This vignette explains the data model of `stars` objects, illustrated using artificial and real datasets.

## Stars objects

`stars` objects consist of 

* a (possibly empty) named list of arrays, each having named dimensions (`dim`) attribute
* an attribute called `dimensions` of class `dimensions` that carries dimension metadata
* a class name that includes `stars`

A `dimensions` object is a named list of `dimension` elements, each
describing the semantics a dimension of the data arrays (space,
time, type etc). In addition to that, a `dimensions` object has an
attribute called `raster` of class `stars_raster`, which is a named
list with three elements:

* `dimensions` length 2 character; the dimension names that constitute a spatial raster (or NA)
* `affine` length 2 numeric; the two affine parameters of the geotransform (or NA)
* `curvilinear` a boolean indicating whether a raster is a curvilinear raster (or NA)

The `affine` and `curvilinear` values are only relevant in case of
raster data, indicated by `dimensions` to have non-NA values.

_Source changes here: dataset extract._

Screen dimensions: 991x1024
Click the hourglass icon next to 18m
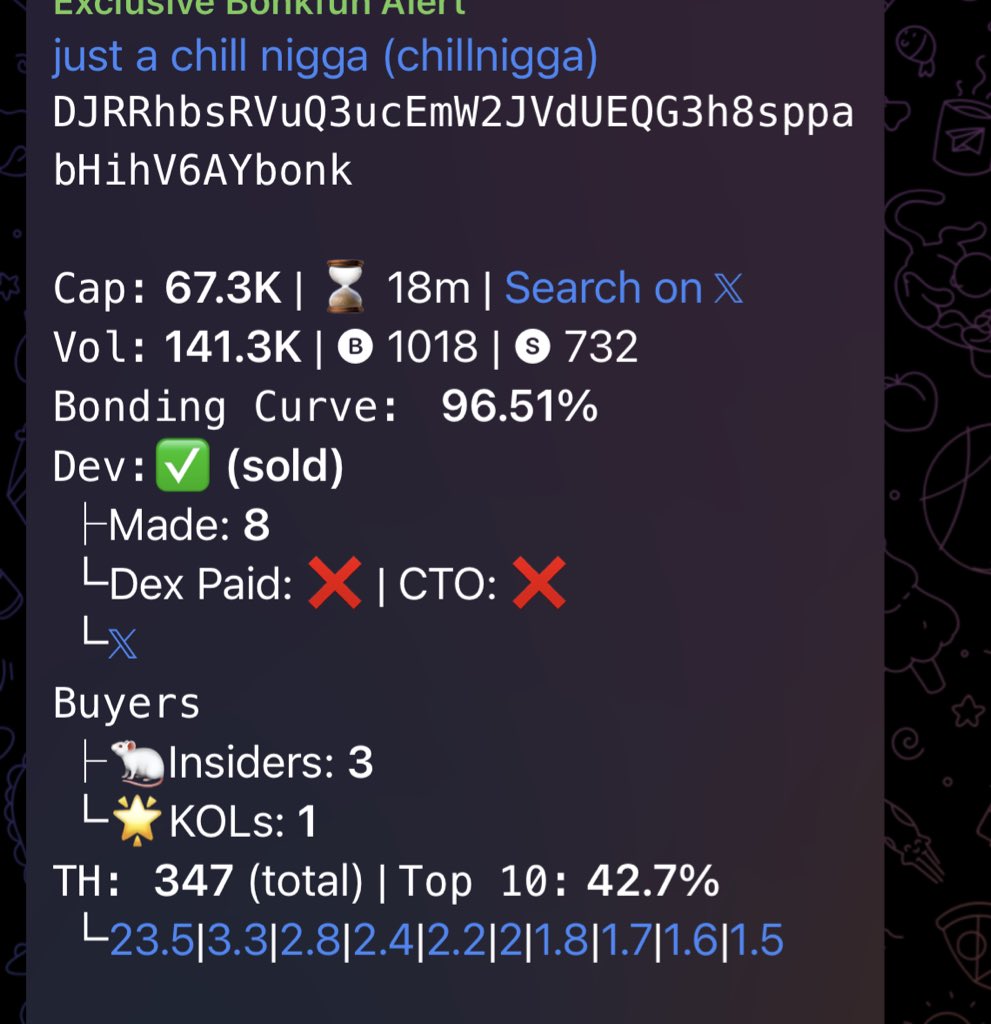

A `dimension` object describes a _single_ dimension; it is a list with
named elements

* `from`: (numeric length 1): the start index of the array
* `to`: (numeric length 1): the end index of the array
* `offset`: (numeric length 1): the start coordinate (or time) value of the first pixel (i.e., a pixel/cell boundary)
* `delta`: (numeric length 1): the increment, or cell size
* `refsys`: (character, or `crs`): object describing the reference system; e.g. the PROJ string, or string `POSIXct` or `PCICt` (for 360 and 365 days/year calendars), or object of class `crs` (containing both EPSG code and proj4string)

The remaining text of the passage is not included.